On Behalf of | Aug 30, 2012 | Appeals, IRS, Tax Controversy |

On August 27th the Seventh Circuit decided In Re: Special February 2011-1 Grand Jury Subpoena Dated September 12, 2011. The Court held that the required records doctrine requires a taxpayer asserting a Fifth Amendment privilege to produce the documents required to be maintained under the FBAR statute. Specifically, the Court held that the taxpayer had to comply with a subpoena and produce foreign bank account records that were required to be maintained under the Bank Secrecy Act. The Seventh Circuit’s holding fits squarely with the Ninth Circuit’s holding in M.H. v. United States (In re Grand Jury Investigation M.H.), 648 F.3d 1067 (9th Cir. 2011), here. In M.H. the Ninth Circuit held that, “Because the records sought through the subpoena fall under the Required Records Doctrine, the Fifth Amendment privilege against self-incrimination is inapplicable…”

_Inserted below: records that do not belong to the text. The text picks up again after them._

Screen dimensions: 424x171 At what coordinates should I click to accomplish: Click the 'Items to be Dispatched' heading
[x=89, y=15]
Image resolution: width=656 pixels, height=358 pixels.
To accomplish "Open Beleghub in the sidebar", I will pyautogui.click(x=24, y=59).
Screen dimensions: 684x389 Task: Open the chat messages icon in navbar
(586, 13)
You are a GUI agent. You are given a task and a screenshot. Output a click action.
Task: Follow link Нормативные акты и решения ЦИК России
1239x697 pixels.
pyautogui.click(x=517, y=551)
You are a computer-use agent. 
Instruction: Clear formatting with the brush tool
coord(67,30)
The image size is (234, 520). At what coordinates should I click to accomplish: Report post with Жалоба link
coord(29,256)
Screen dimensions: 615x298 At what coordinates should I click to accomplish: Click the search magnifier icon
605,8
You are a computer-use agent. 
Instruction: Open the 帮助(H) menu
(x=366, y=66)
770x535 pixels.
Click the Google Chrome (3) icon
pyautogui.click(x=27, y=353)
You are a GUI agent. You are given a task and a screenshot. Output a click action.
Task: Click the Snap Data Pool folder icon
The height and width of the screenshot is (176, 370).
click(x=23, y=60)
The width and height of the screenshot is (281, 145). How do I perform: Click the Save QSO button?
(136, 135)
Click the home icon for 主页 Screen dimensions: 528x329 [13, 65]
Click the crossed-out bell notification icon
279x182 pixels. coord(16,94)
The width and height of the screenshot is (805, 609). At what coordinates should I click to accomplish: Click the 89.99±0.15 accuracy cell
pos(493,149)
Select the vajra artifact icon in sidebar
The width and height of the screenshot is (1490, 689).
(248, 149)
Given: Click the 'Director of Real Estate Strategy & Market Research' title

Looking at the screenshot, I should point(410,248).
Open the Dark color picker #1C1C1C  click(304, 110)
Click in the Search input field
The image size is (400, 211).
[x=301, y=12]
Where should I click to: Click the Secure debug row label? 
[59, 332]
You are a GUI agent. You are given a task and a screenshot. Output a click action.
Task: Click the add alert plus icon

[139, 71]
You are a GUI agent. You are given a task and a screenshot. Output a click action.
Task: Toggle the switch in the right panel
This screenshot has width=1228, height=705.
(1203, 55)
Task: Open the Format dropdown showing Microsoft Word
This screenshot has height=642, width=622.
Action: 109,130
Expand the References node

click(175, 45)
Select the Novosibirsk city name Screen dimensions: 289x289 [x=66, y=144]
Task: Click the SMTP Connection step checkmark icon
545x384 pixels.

The Required Records Doctrine’s origin can be traced to the Supreme Court’s decision in Shapiro v. United States, 335 U.S. 1 (1948). The three requirements pronounced in the Shapiro, and later articulated in Grosso v. United States are as follows:

(1) [T]he purposes of the government inquiry must be essentially regulatory; (2) information is to be obtained by requiring the preservation of records of a kind which the regulated party has customarily kept; and (3) the records themselves must have assumed public aspects which render them at least analogous to a public document. When the requirements of the Required Records Doctrine are met, a witness cannot resist a subpoena by invoking the Fifth Amendment privilege against compelled, testimonial self-incrimination.

In balancing the Required Record’s Doctrine against the Fifth Amendment’s privilege against the production, the Court wrote:

[That] it makes little difference, practically speaking, whether the Require Records Doctrine is an outright exception to the Fifth Amendment privilege-and by exception we mean that it overrides or supersedes the privilege-or whether it is a threshold inquiry to determine whether the privilege attaches in the first place; under the former, the privilege exists but is superseded and, under the latter, the privilege cannot attach because one or more of its requirements (usually the testimonial aspect) are missing by virtue of the records satisfying the three requirements laid out in Grosso; either way, the outcome is the same: the witness is denied the use of the privilege and must produce the potentially incriminating documents. Still, we think the Required Records Doctrine is better regarded as an exception rather than a threshold test to determine whether there is a privilege.

The Court rejected the taxpayer’s argument that the Required Records Doctrine applied only where the Fifth Amendment privilege did not apply, holding instead that the Required Records Doctrine is an exception to the privilege.